Full Name | Aubrey Drake Graham |
Age | 36 |
Birthday | October 24, 1986 |
Birthplace | Toronto, Canada |
Genre | Hip hop, R&B, Pop |
First Album | Thank Me Later (2010) |
Most Recent Album | Honestly, Nevermind (2022) |
Social Profiles | Facebook, Twitter, Instagram, YouTube |
Influential musician Drake popularized singing and emotional vulnerability in hip hop, shattering records and shaping the sound of modern rap.
Early Life and Acting Career
Born October 24, 1986 in Toronto, Canada, Aubrey Drake Graham was raised by his white Jewish mother, Sandi Graham, after his black father left the family when Drake was 5. Though he had a bar mitzvah, Drake has said, "I‘m proud to be Jewish, but I have a spiritual side that is kind of a hodgepodge."
As a high schooler, Drake landed a role on the teen drama series Degrassi: The Next Generation, playing wheelchair-bound basketball star Jimmy Brooks. He appeared on Degrassi for eight seasons until leaving in 2009 to pursue his rap career full-time.
Mixtape Releases and Signing to Young Money
Drake released his first mixtape, Room for Improvement, in 2006 during his Degrassi days. Two years later, he dropped the breakout mixtape So Far Gone featuring his first hit "Best I Ever Had." The track peaked at #2 on the Billboard Hot 100, earning Drake some major label attention.
After becoming the first unsigned Canadian rapper to have his music video featured on BET, Drake signed with Lil Wayne‘s Young Money Entertainment in 2009. He later said, "I‘ve always really been a fan of Wayne‘s wordplay and how he structures his sentences. That‘s always been attractive to me to hear another artist do that."
From Teen TV Star to Chart-Topping Rapper
Drake‘s first studio album Thank Me Later debuted at #1 on the Billboard 200 in 2010, establishing him as one of rap‘s rising stars. His sophomore album Take Care won the Grammy for Best Rap Album in 2013, making Drake the first artist to win that award for a debut studio release.
With his third album Nothing Was the Same (2013), Drake perfected his fusion of R&B and rap. As Jon Dolan wrote in Rolling Stone, Drake "[spun] rap and R&B together more artfully than any artist since Usher." Chart-toppers like "Started from the Bottom" and "Hold On, We‘re Going Home" became instant classics.
Drake has since topped the Billboard charts with the mixtape-album If You‘re Reading This It‘s Too Late (2015), his fourth studio album Views (2016), the playlist-album More Life (2017), and the double album Scorpion (2018).

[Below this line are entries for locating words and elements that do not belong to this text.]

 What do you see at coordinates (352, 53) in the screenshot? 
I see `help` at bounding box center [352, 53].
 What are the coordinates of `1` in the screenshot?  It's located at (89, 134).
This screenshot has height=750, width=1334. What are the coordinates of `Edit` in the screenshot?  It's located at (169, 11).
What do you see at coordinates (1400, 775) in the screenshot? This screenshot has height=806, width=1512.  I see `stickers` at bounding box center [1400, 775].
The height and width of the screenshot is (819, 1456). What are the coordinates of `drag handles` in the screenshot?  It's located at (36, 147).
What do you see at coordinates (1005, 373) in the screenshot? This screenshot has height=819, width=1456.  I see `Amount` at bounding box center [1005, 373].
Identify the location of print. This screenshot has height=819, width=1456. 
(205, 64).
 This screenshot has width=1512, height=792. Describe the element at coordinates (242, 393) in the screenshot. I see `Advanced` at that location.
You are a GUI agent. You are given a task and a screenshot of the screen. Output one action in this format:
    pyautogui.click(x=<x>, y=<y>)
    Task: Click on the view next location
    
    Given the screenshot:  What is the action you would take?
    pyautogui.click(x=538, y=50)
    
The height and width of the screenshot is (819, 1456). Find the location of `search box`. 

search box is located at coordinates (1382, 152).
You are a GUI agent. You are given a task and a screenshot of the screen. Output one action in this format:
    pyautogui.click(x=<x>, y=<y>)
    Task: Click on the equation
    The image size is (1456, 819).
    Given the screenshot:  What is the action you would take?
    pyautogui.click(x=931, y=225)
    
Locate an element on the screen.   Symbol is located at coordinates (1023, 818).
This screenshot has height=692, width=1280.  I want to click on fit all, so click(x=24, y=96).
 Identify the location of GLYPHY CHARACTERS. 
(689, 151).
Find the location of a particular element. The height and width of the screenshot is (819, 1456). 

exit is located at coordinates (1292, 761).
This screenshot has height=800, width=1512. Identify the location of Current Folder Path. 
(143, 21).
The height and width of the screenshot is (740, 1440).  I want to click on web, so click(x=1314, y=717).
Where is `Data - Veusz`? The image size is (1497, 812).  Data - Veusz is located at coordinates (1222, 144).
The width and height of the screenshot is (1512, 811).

Record-Shattering Success and Global Stardom
Some key stats highlighting Drake‘s unprecedented success:
- Most Billboard Hot 100 top 10 hits (45 songs)
- Most consecutive weeks on the Hot 100 (431 weeks and counting)
- First artist to have seven consecutive #1 singles on the Hot Rap Songs chart
- Most streamed artist ever on Spotify with over 49 billion streams
Drake has won 4 Grammy Awards, 6 American Music Awards, 27 Billboard Music Awards, 2 Brit Awards, and 3 Juno Awards. He even holds several Guinness World Records.
Today, Drake stands as an iconic figure in hip-hop culture. According to Shawn Setaro in Complex, "He is the only current star who can be credibly called the greatest rapper alive and the greatest singer alive."
Why Drake Resonates
Having followed Drake‘s career since the Degrassi days, here are some of the key reasons I believe he‘s struck such a chord:
- His candid lyrics touch on relatable topics like relationships, insecurities, fame, and more.
- He masterfully straddles rap and R&B, keeping his music fresh and unpredictable.
- His global perspective, tapping into dancehall, grime, Afrobeats and other sounds, has expanded hip-hop‘s boundaries.
- He‘s stayed true to his Toronto roots, putting the city on the map for rap music.
- His suave yet sensitive persona shatters stereotypes of rappers having to be hypermasculine.
Simply put, Drake makeslisteners feel understood through his insightful verses about ambition, success, and vulnerability. Combined with his sing-songy catchy hooks, he‘s created a blueprint for how to be effortlessly cool yet relatable in the social media era.